En las antiguas Grecia y Roma los ancianos gozaban de un

prestigio que ha dejado su huella en el lenguaje, del que somos

herederos, y también en las costumbres (las ‘mores maiorum’)

Es una evidencia incuestionable, continuamente corroborada por la propia realidad y frecuentemente afirmada a lo largo de los siglos por pensadores que han dejado testimonio escrito en obras literarias, el hecho de que el ser humano es capaz de lo más sublime y lo más abyecto. Entre ellos naturalmente se encuentran muchos de nuestros clásicos grecolatinos, desde los filósofos a los tragediógrafos, que en sus obras dramáticas dejaron auténticos paradigmas que continúan siendo válidos, pasando por poetas y novelistas, y, en general, cultivadores de cualquiera de los géneros literarios.

A lo largo de los siglos otros han seguido la senda marcada ya por Homero, y así tenemos, por citar solo a unos pocos, a poetas como Victor Hugo y filósofos como Pascal, también científico, por cierto, auténtico genio de las matemáticas al que debemos importantes descubrimientos en ese ámbito desde temprana edad.

No podemos olvidar a Kant y su distinción entre lo bello y lo sublime, que había sido explorada siglos atrás por Longino en su tratado Sobre lo sublime, escrita en el siglo III, ni al polifacético y prolífico Cicerón, autor de innumerables obras en diversidad de géneros, en particular en el ámbito de la oratoria y la filosofía, como es el caso de su tratado Del supremo bien y el supremo mal (De finibus bonorum et malorum), escrito hace dos mil años.

Prescindiendo de consideraciones particulares, yo diría que lo que singulariza al ser humano es su afán de superación, su curiosidad ilimitada, su capacidad de empatía con el entorno y sus iguales, su inteligencia, y, aceptando que desafortunadamente existen individuos que en modo alguno podrían entrar en esta descripción, añadiría que ocasionalmente también lo caracteriza todo lo contrario: su capacidad de hacer el mal, su sadismo y su crueldad, que, llamativamente, suelen calificarse de ‘inhumanos’, en un claro ejemplo de rechazo de lo que por desgracia es una triste realidad.

Si el infligir daño a otro ser vivo me parece siempre deleznable, lo es más cuando ese ser es incapaz de defenderse por su vulnerabilidad, como los animales o los humanos que por cualquier motivo se encuentran en indefensión.

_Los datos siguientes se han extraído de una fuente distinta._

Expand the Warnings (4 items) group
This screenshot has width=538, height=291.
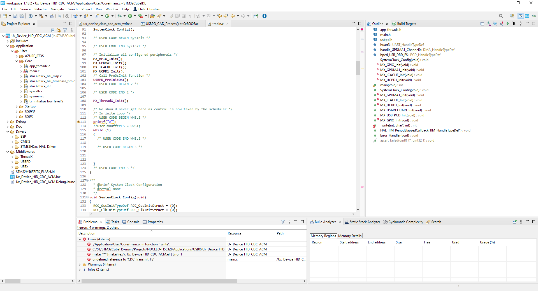(80, 264)
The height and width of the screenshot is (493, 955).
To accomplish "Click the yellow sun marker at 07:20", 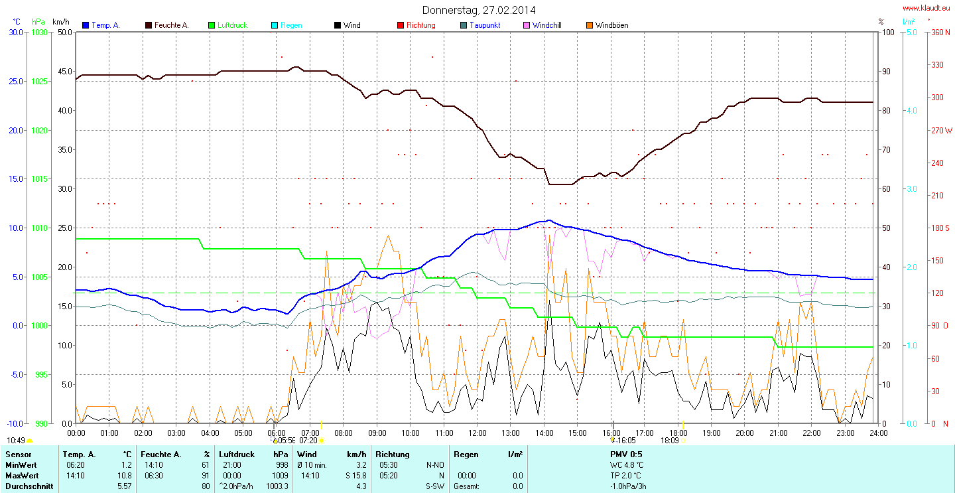I will 321,440.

Al margen de circunstancias de discapacidad, la edad es un factor que coadyuva, y así los niños por defecto y los ancianos por exceso en ella (incluyendo ambos sexos en el genérico) sufren un riesgo mayor, por lo cual deben estar especialmente protegidos y es nuestra obligación moral denunciar tratos vejatorios y, por supuesto, no perpetrarlos.

El 15 de junio se celebra el Día Internacional de la toma de conciencia del Abuso y Maltrato a los Mayores como un modo de visibilizar esta lacra. A lo largo de los tiempos las distintas sociedades han mostrado hacia los ancianos una consideración especial, constituyendo este un rasgo que supone una marca de excelencia en la civilización.

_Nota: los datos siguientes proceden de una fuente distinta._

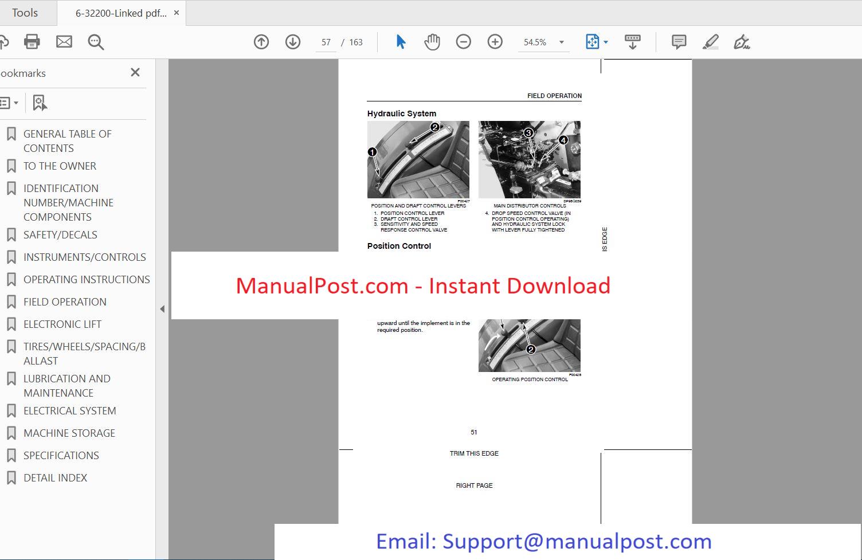Activate the Hand pan tool
The height and width of the screenshot is (560, 862).
tap(432, 42)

En las antiguas Grecia y Roma gozaban de un prestigio que ha dejado su huella en el lenguaje, del que somos herederos, y también en las costumbres (las mores maiorum, esas normas de comportamiento legadas como una herencia irrenunciable y que tanto nos enriquece espiritualmente).

En relación con el idioma, palabras presentes en nuestra lengua cotidiana procedentes del griego y el latín, como decano, senador, presbítero o présbite (aunque en este último caso más usado es el sustantivo abstracto presbicia), hacen referencia a la edad avanzada, aunque solo en presbicia continúe siendo evidente el peso de la edad en lo que designa, pues la vista cansada suele formar parte del deterioro progresivo del organismo con los años.

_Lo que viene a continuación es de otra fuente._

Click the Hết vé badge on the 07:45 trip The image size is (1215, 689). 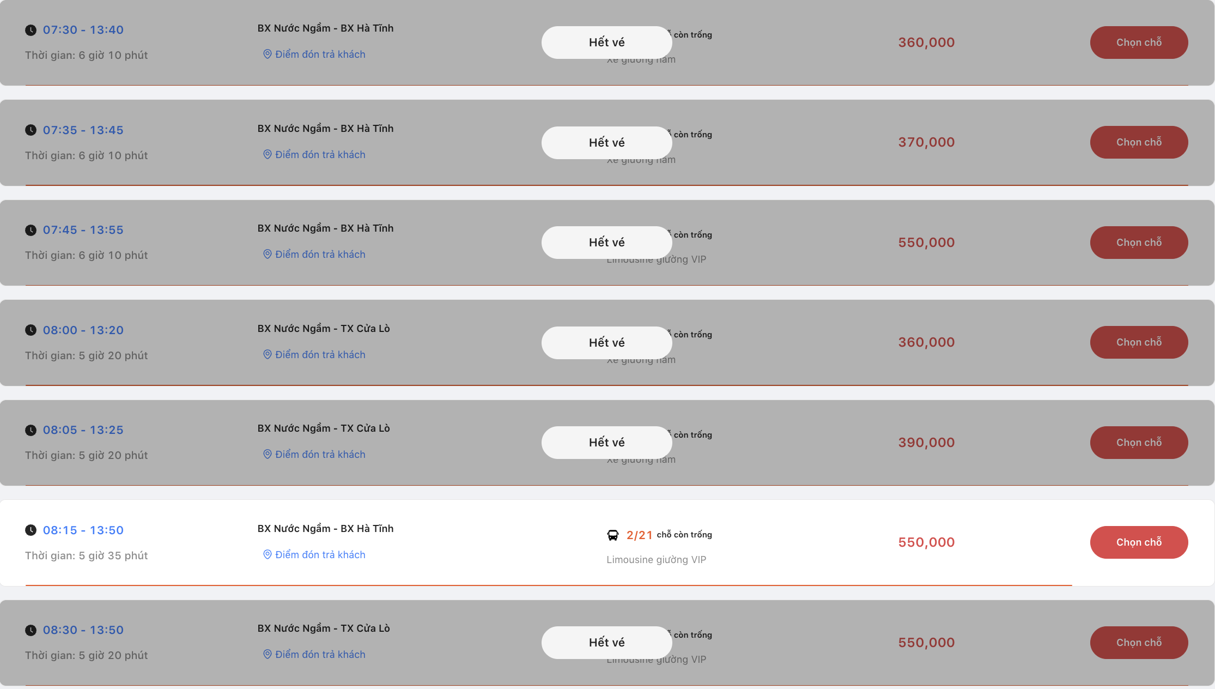pyautogui.click(x=606, y=243)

Al ya mencionado Cicerón debemos este pasaje impagable: «Las cosas grandes no se hacen con las fuerzas o la rapidez o agilidad del cuerpo, sino mediante el consejo, la autoridad y la opinión. Cosas de las que la vejez no solo no está huérfana sino que incluso suele acrecentarlas». Procede este fragmento, sobre el que me llama la atención mi amigo el periodista y locutor radiofónico Ramón García del Real, de su obra De senectute (Acerca de la vejez), un tema que a menudo ocupa y preocupa a las personas.

También el estoico Séneca dedicó al paso del tiempo, a la brevedad de la vida y a los efectos de la edad tratados filosóficos y escritos varios. En una epístola a su sobrino Lucilio, la XCII de sus Epístolas morales, relativiza la merma de la edad y declara su convencimiento de que, aunque las fuerzas físicas decaen, la inteligencia permanece incólume, afirmación con la que estoy segura de que no muchos neurólogos estarían de acuerdo. Sigue diciendo el cordobés que la vejez no condena necesariamente a la inactividad, que todo depende del temple con el que se afronten los sinsabores y con la buena inversión del tiempo, y que los dioses decretan la muerte en el momento justo.

A propósito de esto último, se dividen los pareceres entre aquellos que consideran una muestra insoslayable del aprecio divino el hecho de llegar a edad longeva y quienes, como hace el comediógrafo Menandro en el siglo III a. C., expresaban que «aquel a quien los dioses aman muere joven». Añadía Plauto en latín, abundando en la misma idea, «mientras goza de salud y conserva sus sentidos y su juicio sanos».

Hesíodo hablaba de ‘funesto umbral’

para referirse a la vejez y en un fragmento que se nos conserva del poeta yámbico Semónides de Amorgos se lee «decrépita vejez que se abalanza sobre los hombres para arrancarles la vida y lanzarles al hondo pozo del Hades». Al margen de que haya motivos para deplorar la vejez y resistirse al blanqueo de las sienes y la pérdida de la juventud gozosa que da paso a los dientes renegridos, como hacía Anacreonte, o, siguiendo su estela, también Horacio, lo que está claro es (además de la invitación al carpe diem), que debemos proteger a nuestros mayores, más débiles por los estragos que inevitablemente procura la edad (esa invidiosa aetas que consume sin piedad), y que servirse de los consejos y la experiencia que han atesorado a lo largo del tiempo es, más que necesario, imprescindible, y no solo por su utilidad manifiesta.

El progreso no puede ser tal sin tener en cuenta el pasado. No hay ningún árbol que pueda sustentarse sin raíces que lo alimenten. El respeto y el reconocimiento a nuestros mayores es un imperativo ético inexcusable y, en fin, una deuda de amor.